Balanced expressions such that given positions have opening brackets | Set 2

Given an integer n and an array of positions ‘position[]’ (1 <= length(position[]) <= 2n), find the number of ways of proper bracket expressions that can be formed of length 2n such that given positions have the opening bracket.

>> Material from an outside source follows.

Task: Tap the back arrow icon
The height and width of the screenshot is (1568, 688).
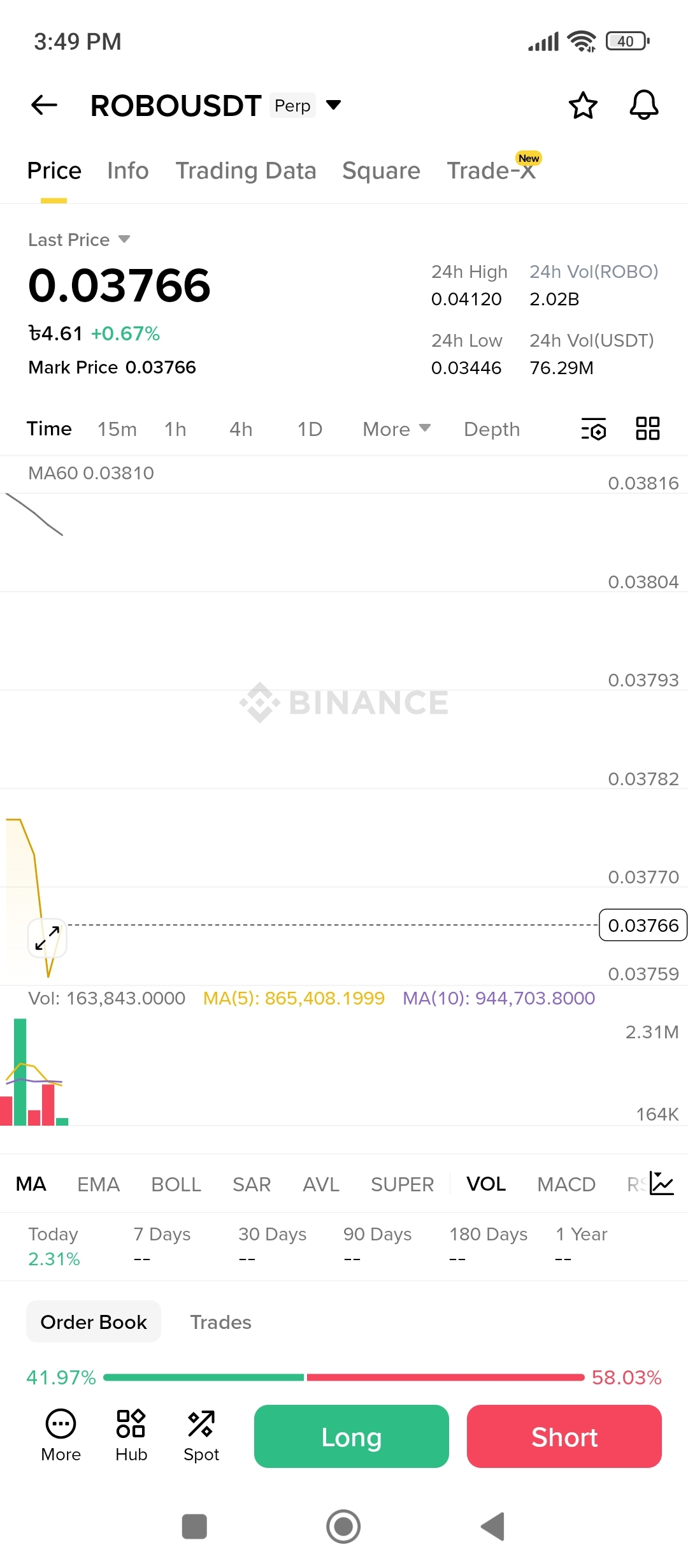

Note: position[] array is given in the form of (1-based indexing) [0, 1, 1, 0]. Here 1 denotes the positions at which open bracket should be placed. At positions with value 0, either of opening and closing bracket can be placed.

Examples:

Input: n = 3, position[] = [0, 1, 0, 0, 0, 0]
Output: 3
The proper bracket sequences of length 6 and
opening bracket at position 2 are:
[ [ ] ] [ ]
[ [ [ ] ] ]
[ [ ] [ ] ]

Input: n = 2, position[] = [1, 0, 1, 0]
Output: 1
The only possibility is:
[ ] [ ]

Dynamic Programming approach of this problem has been already discussed here. In this post, recursive and recursion using memoization approach will be discussed.

Algorithm

  1. Mark all the positions with open brackets in the given array adj as 1.
  2. Run a recursive loop, such that –
    • If count of total brackets(opening brackets subracted from closing brackets is less than zero), return 0.
    • If the index reaches till n and if the total brackets=0, then a solution is obtained and return 1, otherwise return 0.
    • If the index has 1 pre-assigned to it, return the function recursively with index+1 and increment the total brackets.
    • Otherwise Return the function recursively by inserting open brackets at that index and incrementing total brackets by 1 + inserting closed brackets at that index and decrementing total brackets by 1 and move on to the next index till n.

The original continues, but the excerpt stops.